BEGIN Data to process

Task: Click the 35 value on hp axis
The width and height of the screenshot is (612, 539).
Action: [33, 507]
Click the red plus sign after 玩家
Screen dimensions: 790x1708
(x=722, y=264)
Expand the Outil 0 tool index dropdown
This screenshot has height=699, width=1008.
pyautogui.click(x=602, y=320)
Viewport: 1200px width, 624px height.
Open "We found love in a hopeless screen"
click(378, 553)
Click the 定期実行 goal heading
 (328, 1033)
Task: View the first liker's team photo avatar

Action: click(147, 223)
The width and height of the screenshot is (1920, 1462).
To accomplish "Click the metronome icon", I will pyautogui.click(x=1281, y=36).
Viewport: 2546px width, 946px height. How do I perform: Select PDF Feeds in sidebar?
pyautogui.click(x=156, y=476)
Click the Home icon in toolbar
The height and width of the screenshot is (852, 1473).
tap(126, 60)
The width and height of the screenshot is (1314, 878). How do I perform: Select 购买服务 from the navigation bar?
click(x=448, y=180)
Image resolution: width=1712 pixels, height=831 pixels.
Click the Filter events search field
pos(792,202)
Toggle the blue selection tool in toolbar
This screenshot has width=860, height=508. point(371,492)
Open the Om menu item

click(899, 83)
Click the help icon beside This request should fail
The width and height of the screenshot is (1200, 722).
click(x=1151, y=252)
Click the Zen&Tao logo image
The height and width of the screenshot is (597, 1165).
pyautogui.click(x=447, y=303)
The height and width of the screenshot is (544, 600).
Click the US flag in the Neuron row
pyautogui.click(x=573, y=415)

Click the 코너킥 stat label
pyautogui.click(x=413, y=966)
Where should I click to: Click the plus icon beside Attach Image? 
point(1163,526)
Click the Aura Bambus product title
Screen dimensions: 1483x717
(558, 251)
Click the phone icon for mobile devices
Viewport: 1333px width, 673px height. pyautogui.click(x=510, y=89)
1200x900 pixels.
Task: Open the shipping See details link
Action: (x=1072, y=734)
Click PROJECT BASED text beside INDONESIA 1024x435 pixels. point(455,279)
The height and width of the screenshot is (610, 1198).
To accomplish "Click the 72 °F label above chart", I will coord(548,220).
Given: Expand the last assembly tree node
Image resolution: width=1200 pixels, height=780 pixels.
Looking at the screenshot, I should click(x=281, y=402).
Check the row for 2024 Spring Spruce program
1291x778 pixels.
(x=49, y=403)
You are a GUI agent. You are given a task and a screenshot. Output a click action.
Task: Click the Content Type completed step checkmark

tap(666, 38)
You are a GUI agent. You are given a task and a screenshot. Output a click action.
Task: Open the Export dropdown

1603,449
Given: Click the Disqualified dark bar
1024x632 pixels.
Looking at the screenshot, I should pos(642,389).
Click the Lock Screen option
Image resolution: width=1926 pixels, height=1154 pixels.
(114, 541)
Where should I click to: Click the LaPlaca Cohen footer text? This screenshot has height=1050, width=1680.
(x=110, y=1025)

END Data to process

Instructions for the task —
Give back all of the data exactly, with every line intact.

Reply —
Task: Click the 35 value on hp axis
The width and height of the screenshot is (612, 539).
Action: [33, 507]
Click the red plus sign after 玩家
Screen dimensions: 790x1708
(x=722, y=264)
Expand the Outil 0 tool index dropdown
This screenshot has height=699, width=1008.
pyautogui.click(x=602, y=320)
Viewport: 1200px width, 624px height.
Open "We found love in a hopeless screen"
click(378, 553)
Click the 定期実行 goal heading
 (328, 1033)
Task: View the first liker's team photo avatar

Action: click(147, 223)
The width and height of the screenshot is (1920, 1462).
To accomplish "Click the metronome icon", I will pyautogui.click(x=1281, y=36).
Viewport: 2546px width, 946px height. How do I perform: Select PDF Feeds in sidebar?
pyautogui.click(x=156, y=476)
Click the Home icon in toolbar
The height and width of the screenshot is (852, 1473).
tap(126, 60)
The width and height of the screenshot is (1314, 878). How do I perform: Select 购买服务 from the navigation bar?
click(x=448, y=180)
Image resolution: width=1712 pixels, height=831 pixels.
Click the Filter events search field
pos(792,202)
Toggle the blue selection tool in toolbar
This screenshot has width=860, height=508. point(371,492)
Open the Om menu item

click(899, 83)
Click the help icon beside This request should fail
The width and height of the screenshot is (1200, 722).
click(x=1151, y=252)
Click the Zen&Tao logo image
The height and width of the screenshot is (597, 1165).
pyautogui.click(x=447, y=303)
The height and width of the screenshot is (544, 600).
Click the US flag in the Neuron row
pyautogui.click(x=573, y=415)

Click the 코너킥 stat label
pyautogui.click(x=413, y=966)
Where should I click to: Click the plus icon beside Attach Image? 
point(1163,526)
Click the Aura Bambus product title
Screen dimensions: 1483x717
(558, 251)
Click the phone icon for mobile devices
Viewport: 1333px width, 673px height. pyautogui.click(x=510, y=89)
1200x900 pixels.
Task: Open the shipping See details link
Action: (x=1072, y=734)
Click PROJECT BASED text beside INDONESIA 1024x435 pixels. point(455,279)
The height and width of the screenshot is (610, 1198).
To accomplish "Click the 72 °F label above chart", I will coord(548,220).
Given: Expand the last assembly tree node
Image resolution: width=1200 pixels, height=780 pixels.
Looking at the screenshot, I should click(x=281, y=402).
Check the row for 2024 Spring Spruce program
1291x778 pixels.
(x=49, y=403)
You are a GUI agent. You are given a task and a screenshot. Output a click action.
Task: Click the Content Type completed step checkmark

tap(666, 38)
You are a GUI agent. You are given a task and a screenshot. Output a click action.
Task: Open the Export dropdown

1603,449
Given: Click the Disqualified dark bar
1024x632 pixels.
Looking at the screenshot, I should pos(642,389).
Click the Lock Screen option
Image resolution: width=1926 pixels, height=1154 pixels.
(114, 541)
Where should I click to: Click the LaPlaca Cohen footer text? This screenshot has height=1050, width=1680.
(x=110, y=1025)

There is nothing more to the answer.